* **INSTRUCTIONS FOR THE TASK**:
Go to the line in the entries below that holds "การเมือง (43, 2069)" and repeat exactly from there through the line that holds "[icon-youtube] (289, 2280)", inclusive.

* **Saved data entries**:
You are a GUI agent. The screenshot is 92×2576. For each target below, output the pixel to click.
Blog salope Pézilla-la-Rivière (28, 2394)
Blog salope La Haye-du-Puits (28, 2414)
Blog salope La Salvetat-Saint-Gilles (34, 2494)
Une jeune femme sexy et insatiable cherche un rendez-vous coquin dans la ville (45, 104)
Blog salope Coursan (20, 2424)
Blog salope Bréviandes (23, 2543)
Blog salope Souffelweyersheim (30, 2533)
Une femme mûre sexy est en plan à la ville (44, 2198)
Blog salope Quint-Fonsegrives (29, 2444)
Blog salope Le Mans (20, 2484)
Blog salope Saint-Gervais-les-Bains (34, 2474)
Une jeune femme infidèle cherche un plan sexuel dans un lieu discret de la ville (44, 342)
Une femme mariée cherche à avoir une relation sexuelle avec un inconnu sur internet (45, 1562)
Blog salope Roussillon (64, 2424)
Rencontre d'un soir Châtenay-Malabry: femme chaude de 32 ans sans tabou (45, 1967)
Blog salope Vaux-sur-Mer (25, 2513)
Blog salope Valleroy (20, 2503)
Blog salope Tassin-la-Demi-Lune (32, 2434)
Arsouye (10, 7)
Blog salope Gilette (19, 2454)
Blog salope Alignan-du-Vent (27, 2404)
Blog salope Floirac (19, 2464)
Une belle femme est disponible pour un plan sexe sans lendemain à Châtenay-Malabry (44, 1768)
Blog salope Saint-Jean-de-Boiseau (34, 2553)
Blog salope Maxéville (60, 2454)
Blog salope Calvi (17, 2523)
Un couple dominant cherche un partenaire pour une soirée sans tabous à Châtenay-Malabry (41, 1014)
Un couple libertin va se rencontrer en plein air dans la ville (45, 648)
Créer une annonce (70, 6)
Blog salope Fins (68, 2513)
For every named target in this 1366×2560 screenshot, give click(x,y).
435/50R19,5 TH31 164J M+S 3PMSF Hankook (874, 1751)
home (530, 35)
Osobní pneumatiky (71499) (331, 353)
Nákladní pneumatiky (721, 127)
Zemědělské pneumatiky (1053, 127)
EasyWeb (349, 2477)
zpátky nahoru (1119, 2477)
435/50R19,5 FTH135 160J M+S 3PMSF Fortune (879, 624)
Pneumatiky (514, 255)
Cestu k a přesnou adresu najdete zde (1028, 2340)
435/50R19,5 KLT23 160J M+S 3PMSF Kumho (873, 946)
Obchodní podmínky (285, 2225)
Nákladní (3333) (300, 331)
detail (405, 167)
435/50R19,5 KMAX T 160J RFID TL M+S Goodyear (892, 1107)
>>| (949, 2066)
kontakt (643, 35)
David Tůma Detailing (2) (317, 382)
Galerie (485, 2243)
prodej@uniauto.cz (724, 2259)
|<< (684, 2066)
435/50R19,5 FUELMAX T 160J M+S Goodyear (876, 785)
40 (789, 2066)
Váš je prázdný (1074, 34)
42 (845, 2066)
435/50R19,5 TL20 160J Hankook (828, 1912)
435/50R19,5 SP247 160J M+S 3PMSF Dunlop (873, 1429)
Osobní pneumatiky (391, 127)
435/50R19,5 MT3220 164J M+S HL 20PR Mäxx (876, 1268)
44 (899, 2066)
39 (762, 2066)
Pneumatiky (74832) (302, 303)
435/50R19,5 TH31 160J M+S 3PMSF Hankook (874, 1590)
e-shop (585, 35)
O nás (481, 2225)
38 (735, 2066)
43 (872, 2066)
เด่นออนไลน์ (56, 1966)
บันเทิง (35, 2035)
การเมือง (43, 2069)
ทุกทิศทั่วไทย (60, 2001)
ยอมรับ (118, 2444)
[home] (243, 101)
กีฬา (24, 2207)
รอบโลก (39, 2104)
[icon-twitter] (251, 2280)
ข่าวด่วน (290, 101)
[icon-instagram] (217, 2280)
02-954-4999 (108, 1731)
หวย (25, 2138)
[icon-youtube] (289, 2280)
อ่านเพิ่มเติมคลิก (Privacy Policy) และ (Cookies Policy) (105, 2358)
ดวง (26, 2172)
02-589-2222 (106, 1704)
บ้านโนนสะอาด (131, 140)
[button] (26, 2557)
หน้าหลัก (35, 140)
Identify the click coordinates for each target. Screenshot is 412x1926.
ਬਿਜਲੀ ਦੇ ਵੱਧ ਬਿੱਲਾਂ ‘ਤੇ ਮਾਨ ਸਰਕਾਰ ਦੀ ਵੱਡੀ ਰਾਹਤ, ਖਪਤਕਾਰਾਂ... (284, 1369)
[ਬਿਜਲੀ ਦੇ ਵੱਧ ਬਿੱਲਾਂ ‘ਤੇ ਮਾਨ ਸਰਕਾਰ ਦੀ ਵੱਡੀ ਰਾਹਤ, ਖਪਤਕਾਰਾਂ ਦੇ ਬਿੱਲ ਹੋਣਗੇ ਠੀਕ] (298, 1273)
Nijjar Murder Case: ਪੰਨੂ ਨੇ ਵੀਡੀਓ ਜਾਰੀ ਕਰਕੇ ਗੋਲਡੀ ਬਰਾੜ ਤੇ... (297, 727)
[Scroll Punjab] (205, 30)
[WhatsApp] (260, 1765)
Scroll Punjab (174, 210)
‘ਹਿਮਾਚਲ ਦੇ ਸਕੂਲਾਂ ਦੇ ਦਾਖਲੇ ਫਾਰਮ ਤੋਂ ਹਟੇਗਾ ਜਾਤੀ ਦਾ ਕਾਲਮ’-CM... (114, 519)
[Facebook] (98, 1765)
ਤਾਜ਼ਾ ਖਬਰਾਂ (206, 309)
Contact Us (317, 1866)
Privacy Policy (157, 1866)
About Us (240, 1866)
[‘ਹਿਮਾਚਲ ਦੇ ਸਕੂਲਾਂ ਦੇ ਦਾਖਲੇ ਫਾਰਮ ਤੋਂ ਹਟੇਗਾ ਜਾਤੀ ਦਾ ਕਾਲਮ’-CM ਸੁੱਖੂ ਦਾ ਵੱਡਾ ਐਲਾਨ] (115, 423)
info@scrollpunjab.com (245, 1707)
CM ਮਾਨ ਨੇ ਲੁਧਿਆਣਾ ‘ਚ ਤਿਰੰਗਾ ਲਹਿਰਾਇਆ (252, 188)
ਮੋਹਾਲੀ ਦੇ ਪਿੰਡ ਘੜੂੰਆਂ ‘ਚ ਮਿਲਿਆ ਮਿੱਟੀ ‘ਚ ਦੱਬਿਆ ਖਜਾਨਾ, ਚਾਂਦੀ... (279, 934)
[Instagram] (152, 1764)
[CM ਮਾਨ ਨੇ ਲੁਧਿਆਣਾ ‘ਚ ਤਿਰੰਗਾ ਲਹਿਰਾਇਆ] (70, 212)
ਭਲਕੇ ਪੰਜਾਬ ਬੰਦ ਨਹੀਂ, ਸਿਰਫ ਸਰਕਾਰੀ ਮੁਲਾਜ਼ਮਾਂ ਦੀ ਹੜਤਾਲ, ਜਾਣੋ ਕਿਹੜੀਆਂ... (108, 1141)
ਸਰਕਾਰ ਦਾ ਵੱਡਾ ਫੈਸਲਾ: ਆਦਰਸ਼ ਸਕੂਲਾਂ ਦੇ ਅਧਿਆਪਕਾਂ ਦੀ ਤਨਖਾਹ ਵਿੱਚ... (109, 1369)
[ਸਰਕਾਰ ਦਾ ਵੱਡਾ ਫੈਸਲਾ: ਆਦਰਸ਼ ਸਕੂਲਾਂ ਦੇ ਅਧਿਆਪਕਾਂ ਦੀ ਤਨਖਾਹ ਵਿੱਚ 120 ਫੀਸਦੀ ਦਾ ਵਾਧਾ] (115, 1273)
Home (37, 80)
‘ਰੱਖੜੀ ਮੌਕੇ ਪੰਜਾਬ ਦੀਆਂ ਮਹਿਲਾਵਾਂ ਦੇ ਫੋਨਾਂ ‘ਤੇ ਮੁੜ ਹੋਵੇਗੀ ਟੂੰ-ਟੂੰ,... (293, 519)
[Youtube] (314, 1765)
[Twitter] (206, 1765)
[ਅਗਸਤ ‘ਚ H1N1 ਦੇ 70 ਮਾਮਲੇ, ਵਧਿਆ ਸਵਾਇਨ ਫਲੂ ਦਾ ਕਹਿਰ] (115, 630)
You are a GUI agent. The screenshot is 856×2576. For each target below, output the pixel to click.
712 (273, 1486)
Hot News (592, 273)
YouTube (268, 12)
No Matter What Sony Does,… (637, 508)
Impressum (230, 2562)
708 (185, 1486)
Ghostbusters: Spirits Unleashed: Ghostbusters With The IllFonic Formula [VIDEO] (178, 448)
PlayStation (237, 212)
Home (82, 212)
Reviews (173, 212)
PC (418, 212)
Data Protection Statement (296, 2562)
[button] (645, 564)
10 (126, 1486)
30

* **SOLUTION TO THE EXERCISE**:
การเมือง (43, 2069)
ทุกทิศทั่วไทย (60, 2001)
ยอมรับ (118, 2444)
[home] (243, 101)
กีฬา (24, 2207)
รอบโลก (39, 2104)
[icon-twitter] (251, 2280)
ข่าวด่วน (290, 101)
[icon-instagram] (217, 2280)
02-954-4999 (108, 1731)
หวย (25, 2138)
[icon-youtube] (289, 2280)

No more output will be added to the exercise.